The school's website states that SITHS is “A highly competitive New York City public high school, established in 1988, providing a demanding and challenging college preparatory curriculum emphasizing mathematics, science, computers, engineering, humanities and athletics. Facilities include state-of-the-art engineering and computer laboratories.” SITHS is designated as having a specialized high school status. SITHS is one of the schools established under New York State Law 2590 Section-G to serve the needs of gifted New York City students.
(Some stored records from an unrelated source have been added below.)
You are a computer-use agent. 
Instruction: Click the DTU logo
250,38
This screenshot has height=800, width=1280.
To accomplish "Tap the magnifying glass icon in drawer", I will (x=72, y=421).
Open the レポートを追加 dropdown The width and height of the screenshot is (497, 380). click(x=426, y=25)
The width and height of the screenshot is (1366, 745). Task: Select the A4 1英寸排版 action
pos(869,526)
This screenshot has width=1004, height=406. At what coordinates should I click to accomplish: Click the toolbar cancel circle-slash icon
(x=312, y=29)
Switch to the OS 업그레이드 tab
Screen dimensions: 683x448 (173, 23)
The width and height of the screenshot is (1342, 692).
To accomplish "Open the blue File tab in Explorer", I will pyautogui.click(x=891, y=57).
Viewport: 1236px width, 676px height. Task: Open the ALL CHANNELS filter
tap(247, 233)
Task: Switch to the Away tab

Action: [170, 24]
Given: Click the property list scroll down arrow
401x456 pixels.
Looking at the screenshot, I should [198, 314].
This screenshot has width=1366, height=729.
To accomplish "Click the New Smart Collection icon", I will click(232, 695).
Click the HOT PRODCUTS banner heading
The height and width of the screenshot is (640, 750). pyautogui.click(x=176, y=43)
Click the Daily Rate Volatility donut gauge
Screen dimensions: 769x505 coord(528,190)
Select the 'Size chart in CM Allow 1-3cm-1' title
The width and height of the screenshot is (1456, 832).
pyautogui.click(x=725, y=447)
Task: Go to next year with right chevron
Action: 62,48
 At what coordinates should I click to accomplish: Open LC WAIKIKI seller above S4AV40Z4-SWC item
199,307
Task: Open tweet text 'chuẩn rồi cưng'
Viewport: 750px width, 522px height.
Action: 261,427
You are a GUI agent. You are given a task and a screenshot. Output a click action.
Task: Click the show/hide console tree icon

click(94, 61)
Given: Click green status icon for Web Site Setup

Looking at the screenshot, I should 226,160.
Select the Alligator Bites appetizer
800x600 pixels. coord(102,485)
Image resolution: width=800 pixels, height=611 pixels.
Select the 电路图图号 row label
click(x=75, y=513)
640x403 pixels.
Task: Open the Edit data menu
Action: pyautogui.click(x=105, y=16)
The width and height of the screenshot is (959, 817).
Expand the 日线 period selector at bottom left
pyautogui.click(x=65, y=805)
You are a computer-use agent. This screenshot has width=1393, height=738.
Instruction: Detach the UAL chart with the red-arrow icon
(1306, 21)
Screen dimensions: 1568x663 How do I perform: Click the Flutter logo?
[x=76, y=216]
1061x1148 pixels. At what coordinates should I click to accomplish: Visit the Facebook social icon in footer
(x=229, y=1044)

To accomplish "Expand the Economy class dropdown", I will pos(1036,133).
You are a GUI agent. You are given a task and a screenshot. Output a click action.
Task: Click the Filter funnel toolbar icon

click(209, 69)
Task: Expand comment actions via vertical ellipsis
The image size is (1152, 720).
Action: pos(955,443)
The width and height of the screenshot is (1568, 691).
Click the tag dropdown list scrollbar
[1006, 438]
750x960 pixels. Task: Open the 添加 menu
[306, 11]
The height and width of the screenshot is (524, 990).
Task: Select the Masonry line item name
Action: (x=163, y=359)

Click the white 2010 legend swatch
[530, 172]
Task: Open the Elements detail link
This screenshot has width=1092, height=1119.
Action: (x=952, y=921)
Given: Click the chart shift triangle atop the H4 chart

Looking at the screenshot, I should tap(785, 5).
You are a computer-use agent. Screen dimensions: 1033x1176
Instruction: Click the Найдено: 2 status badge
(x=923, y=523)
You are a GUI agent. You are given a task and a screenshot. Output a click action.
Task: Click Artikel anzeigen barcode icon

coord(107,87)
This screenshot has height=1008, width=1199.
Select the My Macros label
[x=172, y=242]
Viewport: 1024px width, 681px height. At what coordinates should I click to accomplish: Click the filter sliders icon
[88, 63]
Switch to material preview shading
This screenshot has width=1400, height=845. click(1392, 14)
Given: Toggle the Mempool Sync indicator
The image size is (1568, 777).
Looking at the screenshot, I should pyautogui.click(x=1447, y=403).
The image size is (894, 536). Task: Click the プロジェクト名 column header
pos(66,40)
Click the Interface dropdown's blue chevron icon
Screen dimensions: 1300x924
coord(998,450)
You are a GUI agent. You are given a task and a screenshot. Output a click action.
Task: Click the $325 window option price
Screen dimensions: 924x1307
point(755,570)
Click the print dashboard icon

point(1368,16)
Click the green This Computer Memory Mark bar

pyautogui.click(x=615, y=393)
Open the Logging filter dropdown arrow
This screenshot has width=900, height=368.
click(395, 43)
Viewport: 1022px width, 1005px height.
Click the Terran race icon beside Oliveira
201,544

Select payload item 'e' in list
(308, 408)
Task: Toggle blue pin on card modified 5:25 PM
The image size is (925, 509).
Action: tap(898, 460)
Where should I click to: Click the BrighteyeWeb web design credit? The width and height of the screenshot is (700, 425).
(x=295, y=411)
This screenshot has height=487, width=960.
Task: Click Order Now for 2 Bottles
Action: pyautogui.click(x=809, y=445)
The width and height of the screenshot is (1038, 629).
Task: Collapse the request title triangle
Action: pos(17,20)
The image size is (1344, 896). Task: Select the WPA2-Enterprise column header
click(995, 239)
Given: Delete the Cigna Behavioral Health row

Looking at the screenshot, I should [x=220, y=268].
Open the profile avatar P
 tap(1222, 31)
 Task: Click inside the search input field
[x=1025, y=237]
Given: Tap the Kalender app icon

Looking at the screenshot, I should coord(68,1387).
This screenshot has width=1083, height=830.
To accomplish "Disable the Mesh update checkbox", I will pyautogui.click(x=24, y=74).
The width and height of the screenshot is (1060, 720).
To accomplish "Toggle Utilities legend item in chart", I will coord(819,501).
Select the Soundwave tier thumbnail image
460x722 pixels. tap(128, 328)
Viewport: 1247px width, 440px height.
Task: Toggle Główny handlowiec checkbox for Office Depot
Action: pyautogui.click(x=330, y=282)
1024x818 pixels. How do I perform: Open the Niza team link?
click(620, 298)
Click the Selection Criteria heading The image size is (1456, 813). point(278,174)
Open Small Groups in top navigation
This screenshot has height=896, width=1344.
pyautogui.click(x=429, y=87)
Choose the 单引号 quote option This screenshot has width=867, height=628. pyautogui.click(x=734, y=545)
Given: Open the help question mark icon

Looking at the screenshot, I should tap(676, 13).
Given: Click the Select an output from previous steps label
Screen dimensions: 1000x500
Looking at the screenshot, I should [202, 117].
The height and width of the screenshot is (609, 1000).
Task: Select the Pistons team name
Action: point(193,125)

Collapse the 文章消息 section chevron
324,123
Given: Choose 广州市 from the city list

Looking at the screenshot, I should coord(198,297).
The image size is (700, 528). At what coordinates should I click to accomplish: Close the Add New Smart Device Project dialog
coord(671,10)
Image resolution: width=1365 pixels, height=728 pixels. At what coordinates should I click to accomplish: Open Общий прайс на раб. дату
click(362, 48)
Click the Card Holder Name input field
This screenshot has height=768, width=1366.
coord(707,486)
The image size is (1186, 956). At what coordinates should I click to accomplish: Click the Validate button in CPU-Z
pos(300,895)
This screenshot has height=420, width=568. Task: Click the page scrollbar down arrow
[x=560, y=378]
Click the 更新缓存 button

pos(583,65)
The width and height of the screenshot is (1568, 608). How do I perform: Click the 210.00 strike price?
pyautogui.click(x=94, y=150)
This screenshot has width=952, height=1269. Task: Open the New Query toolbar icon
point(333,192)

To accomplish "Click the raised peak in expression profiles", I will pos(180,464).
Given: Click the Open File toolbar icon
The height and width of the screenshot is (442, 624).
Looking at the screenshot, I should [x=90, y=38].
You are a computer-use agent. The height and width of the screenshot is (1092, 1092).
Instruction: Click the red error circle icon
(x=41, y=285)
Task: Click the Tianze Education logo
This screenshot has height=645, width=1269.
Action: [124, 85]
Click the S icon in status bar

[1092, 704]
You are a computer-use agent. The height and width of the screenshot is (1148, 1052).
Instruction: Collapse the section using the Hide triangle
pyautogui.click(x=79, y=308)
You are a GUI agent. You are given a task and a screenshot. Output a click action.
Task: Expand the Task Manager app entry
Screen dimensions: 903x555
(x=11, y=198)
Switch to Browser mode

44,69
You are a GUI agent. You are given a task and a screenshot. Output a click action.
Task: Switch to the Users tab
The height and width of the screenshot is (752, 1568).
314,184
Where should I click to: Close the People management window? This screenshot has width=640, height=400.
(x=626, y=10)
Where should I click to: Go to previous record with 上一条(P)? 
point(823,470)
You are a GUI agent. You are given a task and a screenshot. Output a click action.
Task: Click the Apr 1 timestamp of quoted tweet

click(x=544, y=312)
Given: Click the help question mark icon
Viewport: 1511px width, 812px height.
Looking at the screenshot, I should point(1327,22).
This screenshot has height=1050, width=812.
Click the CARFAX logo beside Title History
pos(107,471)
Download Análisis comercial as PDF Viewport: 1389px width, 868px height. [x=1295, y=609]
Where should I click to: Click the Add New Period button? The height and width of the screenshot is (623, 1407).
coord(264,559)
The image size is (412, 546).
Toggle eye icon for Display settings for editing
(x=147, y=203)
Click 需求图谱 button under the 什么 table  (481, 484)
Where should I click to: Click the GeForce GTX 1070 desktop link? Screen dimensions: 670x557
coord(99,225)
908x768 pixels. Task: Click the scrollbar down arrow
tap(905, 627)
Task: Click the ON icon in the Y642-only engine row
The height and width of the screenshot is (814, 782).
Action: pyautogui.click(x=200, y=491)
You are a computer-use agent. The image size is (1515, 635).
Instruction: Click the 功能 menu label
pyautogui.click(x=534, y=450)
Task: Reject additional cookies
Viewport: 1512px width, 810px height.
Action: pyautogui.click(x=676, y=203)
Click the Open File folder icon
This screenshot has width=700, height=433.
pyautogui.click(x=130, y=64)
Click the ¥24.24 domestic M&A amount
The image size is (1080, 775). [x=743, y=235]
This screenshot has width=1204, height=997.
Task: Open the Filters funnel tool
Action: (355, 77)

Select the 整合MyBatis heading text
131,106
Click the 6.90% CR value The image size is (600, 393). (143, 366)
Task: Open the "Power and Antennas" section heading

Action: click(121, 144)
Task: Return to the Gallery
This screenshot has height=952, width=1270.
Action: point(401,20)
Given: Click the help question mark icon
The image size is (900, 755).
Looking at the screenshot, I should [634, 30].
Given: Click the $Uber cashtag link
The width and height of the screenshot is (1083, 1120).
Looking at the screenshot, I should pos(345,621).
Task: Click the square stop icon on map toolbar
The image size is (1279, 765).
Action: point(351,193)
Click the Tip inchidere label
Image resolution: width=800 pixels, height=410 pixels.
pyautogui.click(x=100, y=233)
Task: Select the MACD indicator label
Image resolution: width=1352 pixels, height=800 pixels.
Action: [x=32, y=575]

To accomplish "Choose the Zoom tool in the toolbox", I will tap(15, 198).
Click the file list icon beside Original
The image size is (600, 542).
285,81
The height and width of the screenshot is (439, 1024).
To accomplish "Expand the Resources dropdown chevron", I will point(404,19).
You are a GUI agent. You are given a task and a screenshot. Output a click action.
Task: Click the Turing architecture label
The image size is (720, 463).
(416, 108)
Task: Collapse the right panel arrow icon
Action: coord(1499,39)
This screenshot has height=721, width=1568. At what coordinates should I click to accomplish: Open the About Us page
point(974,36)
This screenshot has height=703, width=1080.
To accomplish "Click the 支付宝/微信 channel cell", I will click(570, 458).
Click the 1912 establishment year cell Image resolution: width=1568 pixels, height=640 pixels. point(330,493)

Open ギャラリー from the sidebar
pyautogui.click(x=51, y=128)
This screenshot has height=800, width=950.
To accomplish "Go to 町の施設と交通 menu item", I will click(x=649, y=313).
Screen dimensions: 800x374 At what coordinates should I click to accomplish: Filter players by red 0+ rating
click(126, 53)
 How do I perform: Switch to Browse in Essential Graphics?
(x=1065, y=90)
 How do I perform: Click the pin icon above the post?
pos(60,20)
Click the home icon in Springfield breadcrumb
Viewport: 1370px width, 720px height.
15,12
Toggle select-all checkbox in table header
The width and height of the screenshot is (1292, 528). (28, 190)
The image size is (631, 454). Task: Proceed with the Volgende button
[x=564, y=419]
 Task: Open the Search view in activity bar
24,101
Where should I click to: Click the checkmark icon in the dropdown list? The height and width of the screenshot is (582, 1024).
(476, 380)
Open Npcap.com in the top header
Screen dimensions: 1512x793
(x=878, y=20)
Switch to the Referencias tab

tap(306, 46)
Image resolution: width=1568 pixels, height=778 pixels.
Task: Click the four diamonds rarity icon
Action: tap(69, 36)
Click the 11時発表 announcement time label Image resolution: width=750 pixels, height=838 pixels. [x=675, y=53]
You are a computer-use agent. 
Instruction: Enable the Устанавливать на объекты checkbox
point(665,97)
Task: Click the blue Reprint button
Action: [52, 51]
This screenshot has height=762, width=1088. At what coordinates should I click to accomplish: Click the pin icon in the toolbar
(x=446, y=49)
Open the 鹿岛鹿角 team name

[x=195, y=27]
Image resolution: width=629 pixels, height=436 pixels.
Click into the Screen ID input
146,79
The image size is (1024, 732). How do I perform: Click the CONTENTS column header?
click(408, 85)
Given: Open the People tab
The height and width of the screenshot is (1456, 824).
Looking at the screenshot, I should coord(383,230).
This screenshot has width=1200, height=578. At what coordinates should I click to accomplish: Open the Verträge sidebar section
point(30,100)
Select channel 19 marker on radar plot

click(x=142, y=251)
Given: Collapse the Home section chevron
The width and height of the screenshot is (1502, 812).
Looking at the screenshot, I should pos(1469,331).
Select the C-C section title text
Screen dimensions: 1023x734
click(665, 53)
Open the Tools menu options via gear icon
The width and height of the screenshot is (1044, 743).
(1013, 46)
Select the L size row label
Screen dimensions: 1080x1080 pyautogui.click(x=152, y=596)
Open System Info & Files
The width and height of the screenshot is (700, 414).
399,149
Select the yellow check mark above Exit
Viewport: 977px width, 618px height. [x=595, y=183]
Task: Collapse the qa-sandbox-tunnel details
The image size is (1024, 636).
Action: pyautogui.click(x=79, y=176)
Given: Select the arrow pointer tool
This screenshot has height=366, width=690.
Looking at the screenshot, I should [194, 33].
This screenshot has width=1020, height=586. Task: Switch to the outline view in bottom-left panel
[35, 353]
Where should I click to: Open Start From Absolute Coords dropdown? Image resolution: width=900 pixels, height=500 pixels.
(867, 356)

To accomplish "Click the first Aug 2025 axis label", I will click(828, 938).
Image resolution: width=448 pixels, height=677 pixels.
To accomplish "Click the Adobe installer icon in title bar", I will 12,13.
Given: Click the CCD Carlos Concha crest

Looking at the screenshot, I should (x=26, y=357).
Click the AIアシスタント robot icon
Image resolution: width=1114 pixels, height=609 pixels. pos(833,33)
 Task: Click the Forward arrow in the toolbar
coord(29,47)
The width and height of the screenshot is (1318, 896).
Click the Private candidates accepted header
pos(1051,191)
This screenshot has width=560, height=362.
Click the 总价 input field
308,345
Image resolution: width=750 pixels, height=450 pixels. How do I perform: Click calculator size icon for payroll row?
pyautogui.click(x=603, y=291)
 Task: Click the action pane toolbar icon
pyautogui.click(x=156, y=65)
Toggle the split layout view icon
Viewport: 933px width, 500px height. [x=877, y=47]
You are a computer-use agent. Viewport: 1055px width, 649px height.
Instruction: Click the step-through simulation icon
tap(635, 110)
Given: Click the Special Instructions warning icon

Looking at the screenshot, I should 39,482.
SITHS was originally the engineering program from Ralph McKee Vocational and Technical High School. New Dorp High School had moved to a new campus in 1982 due to the growing student population. John DePalma was the Assistant Principal assigned to bring the engineering program to the former New Dorp campus so that the building would not be abandoned or used for other purposes. Through DePalma's leadership, teachers Alan Bailey, Irv Berson, and others made unauthorized renovations to the building, creating laboratory space for the engineering classes.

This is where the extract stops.